> _Text segment_:
7) Identity & Access Management

NIST: Protect / Detect Identity is the modern perimeter—accounts are the primary target.

Attackers increasingly target accounts rather than devices. This area reviews password standards, MFA, least privilege, and safeguards designed to reduce modern identity threats—including attempts to abuse or bypass MFA through social engineering and session theft.

What we evaluate

  • MFA enforcement and sign‑in controls
  • Least privilege and admin access restrictions
  • Suspicious sign‑in monitoring and alerts
  • Conditional access patterns (where supported)

Why it matters

  • Reduces account takeovers and “quiet” compromises
  • Improves auditability and accountability
  • Supports secure remote work

8) User Awareness & Training

NIST: Protect Reduces human‑based risk through consistent, practical training.

Security improves when users understand what “good” looks like. This area evaluates the cadence and quality of awareness training, phishing readiness, and reinforcement of policies.

What we evaluate

  • Training cadence and participation
  • Phishing awareness and reporting habits
  • Policy reinforcement and reminders
  • High‑risk workflow guidance (payments, vendor changes, etc.)

Why it matters

  • Reduces phishing success rates
  • Builds a consistent security culture
  • Supports compliance expectations

9) Hardware Infrastructure

Operational Stability Supported hardware standards improve reliability and security.

> _Supplied information_:
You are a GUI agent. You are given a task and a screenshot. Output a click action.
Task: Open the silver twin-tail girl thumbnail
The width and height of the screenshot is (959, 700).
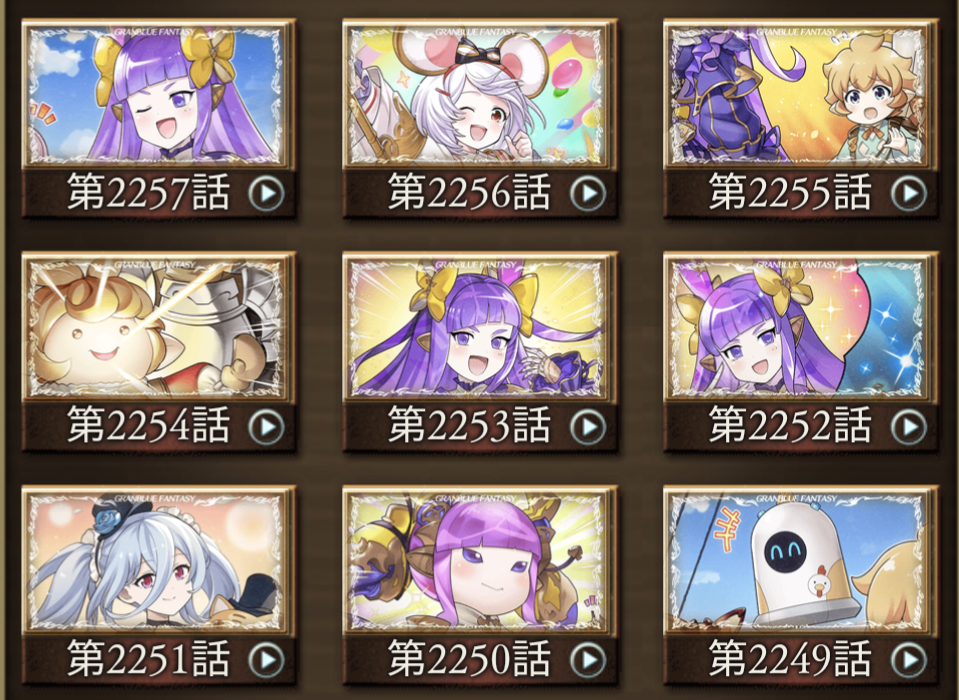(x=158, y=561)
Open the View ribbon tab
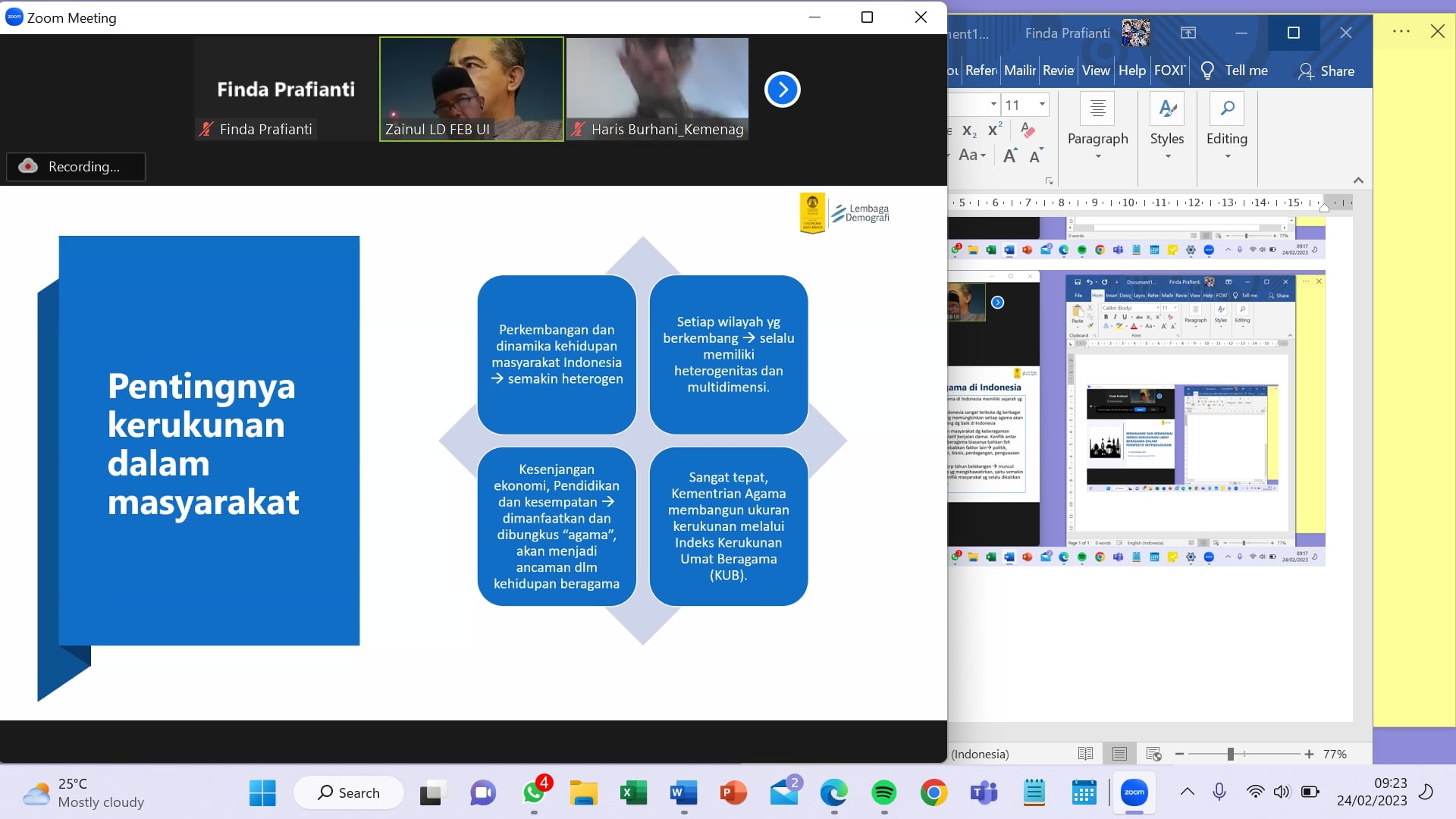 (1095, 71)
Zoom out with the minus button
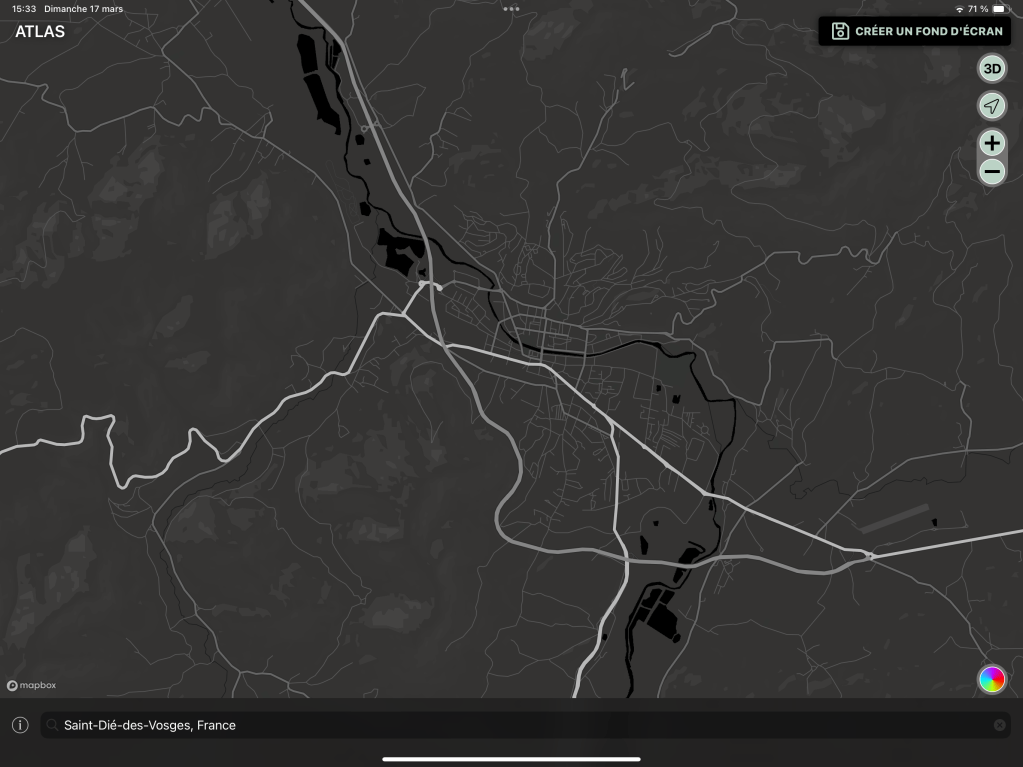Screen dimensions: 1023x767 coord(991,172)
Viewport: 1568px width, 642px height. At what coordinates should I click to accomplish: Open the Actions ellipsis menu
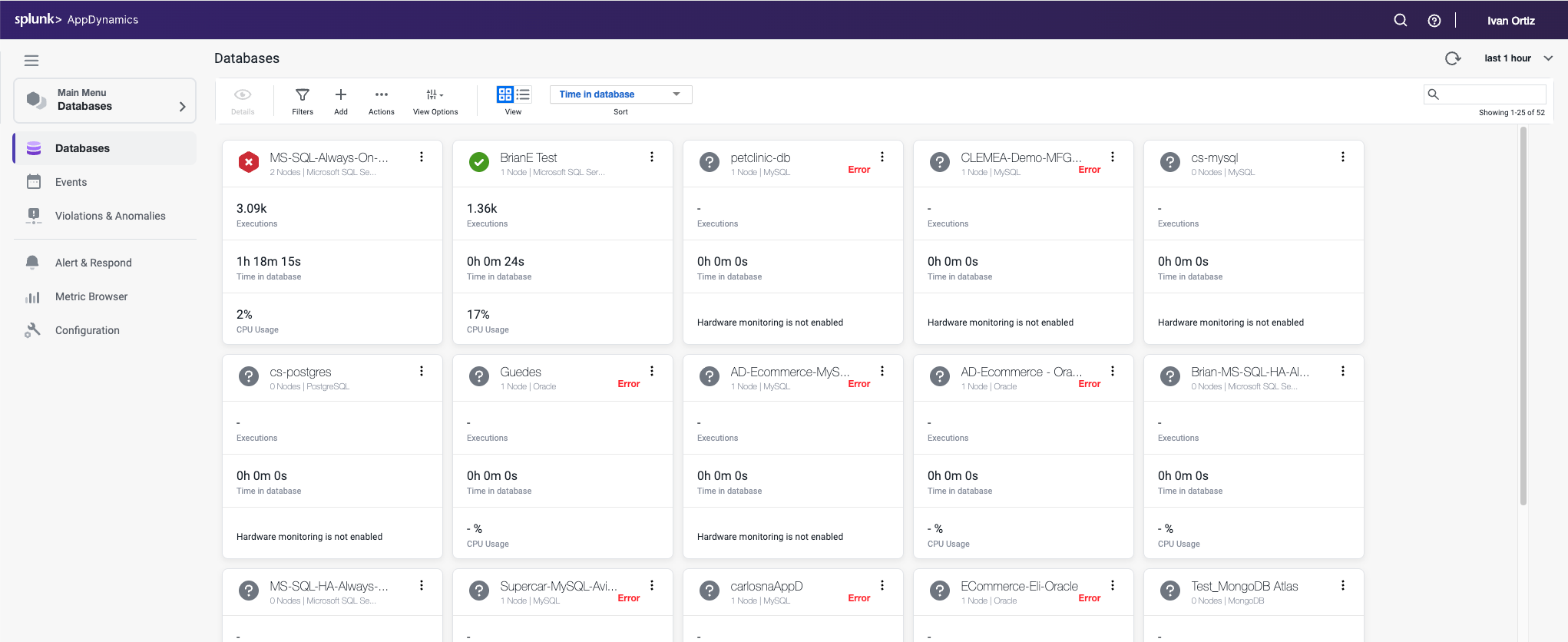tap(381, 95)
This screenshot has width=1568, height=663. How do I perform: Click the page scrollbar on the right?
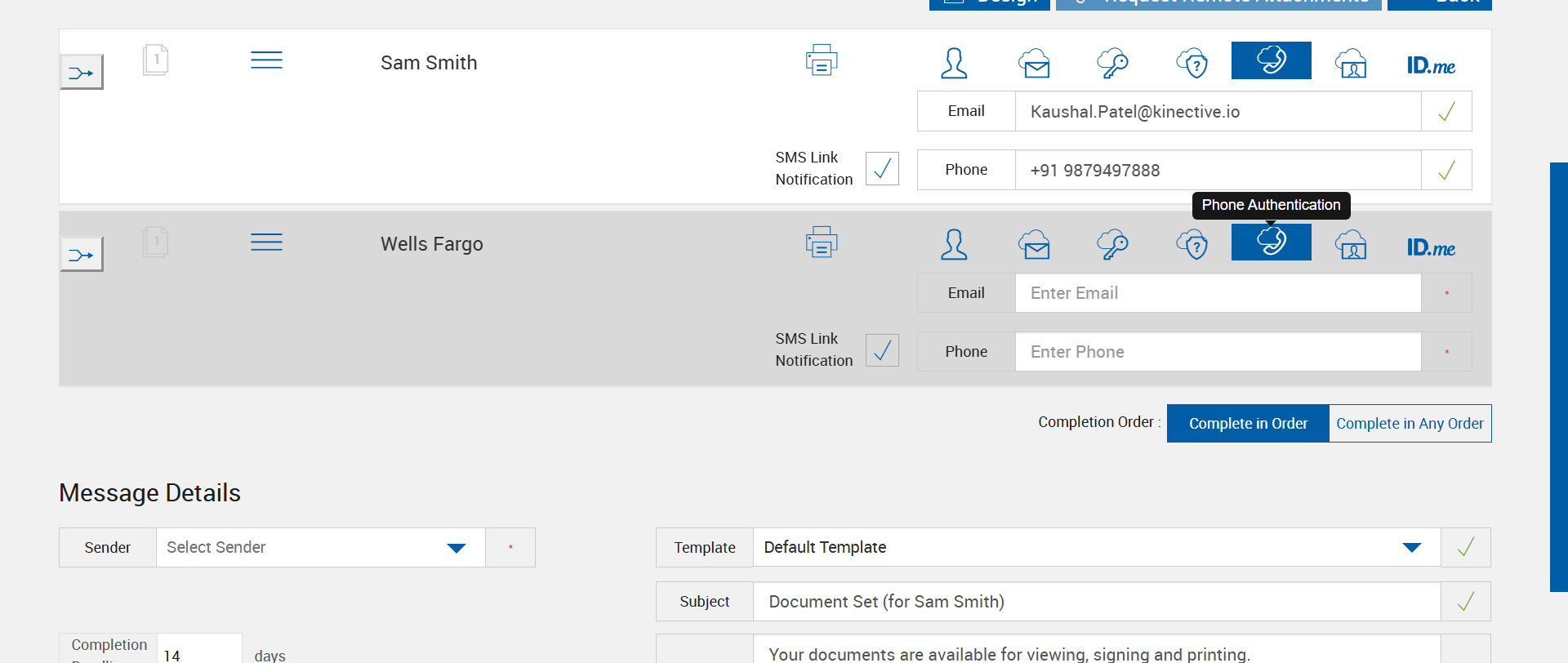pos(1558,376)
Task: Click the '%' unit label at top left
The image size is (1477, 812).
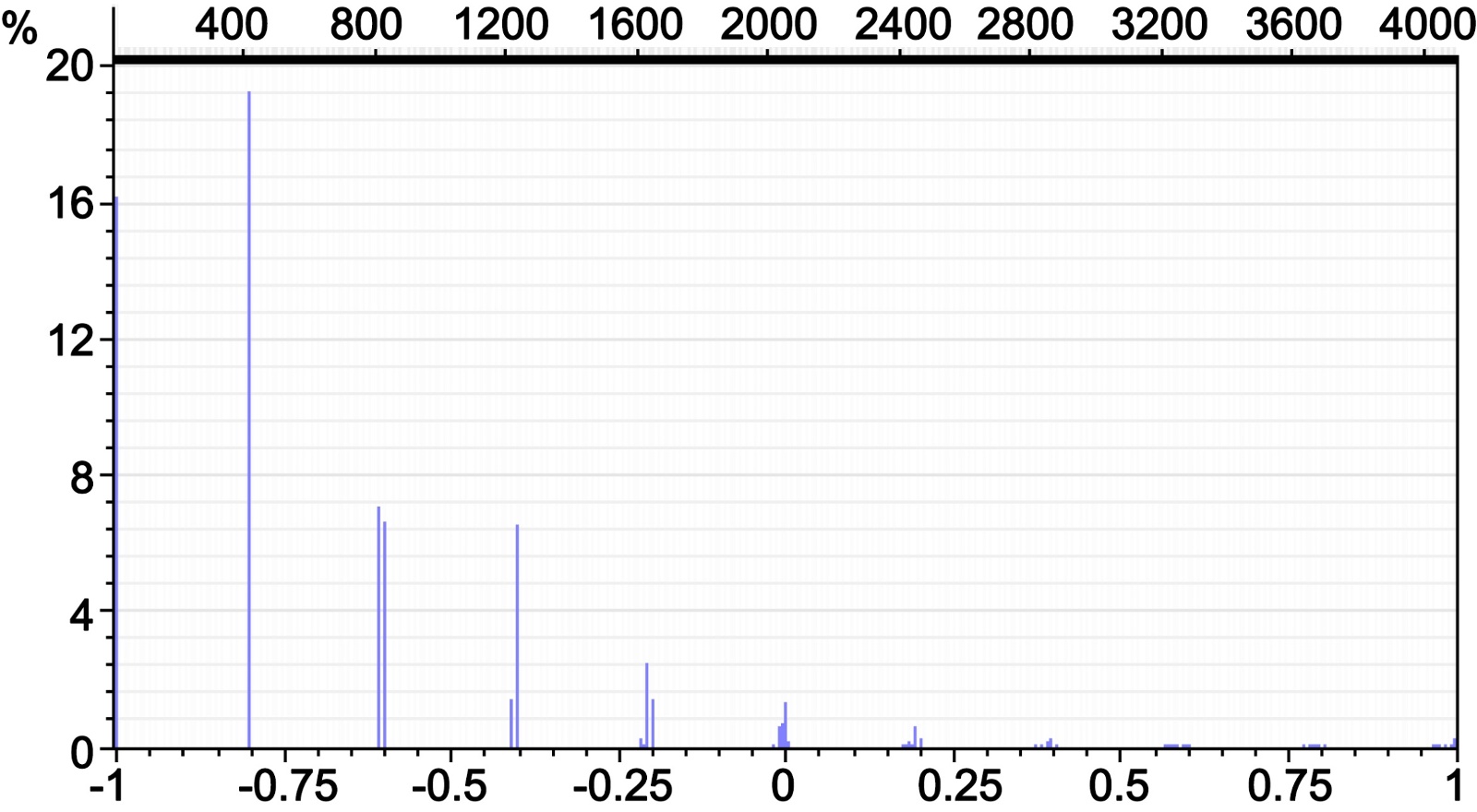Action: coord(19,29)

> _To be done_: Continue the security assessment text above, starting right after its last sentence.

> _Reply_:
Reliable hardware is the foundation for uptime, performance, and secure configurations. This area reviews lifecycle, supportability, and whether devices meet baseline requirements for modern security (such as encryption support).

What we evaluate

  • Hardware lifecycle and replacement planning
  • Warranty/support status for critical systems
  • Performance readiness (SSD, RAM, firmware support)
  • Security readiness (TPM, encryption support where applicable)

Why it matters

  • Reduces downtime and recurring issues
  • Improves patching and security compatibility
  • Stabilizes day‑to‑day business operations

Layered Cybersecurity Standards Graph

This diagram supports the report card by showing how each layer works together. If one layer is bypassed, another layer is designed to detect, contain, or help the business recover.

Layered Cybersecurity Standards for Clients - Scorpion IT Support

Questions or want to review your scorecard?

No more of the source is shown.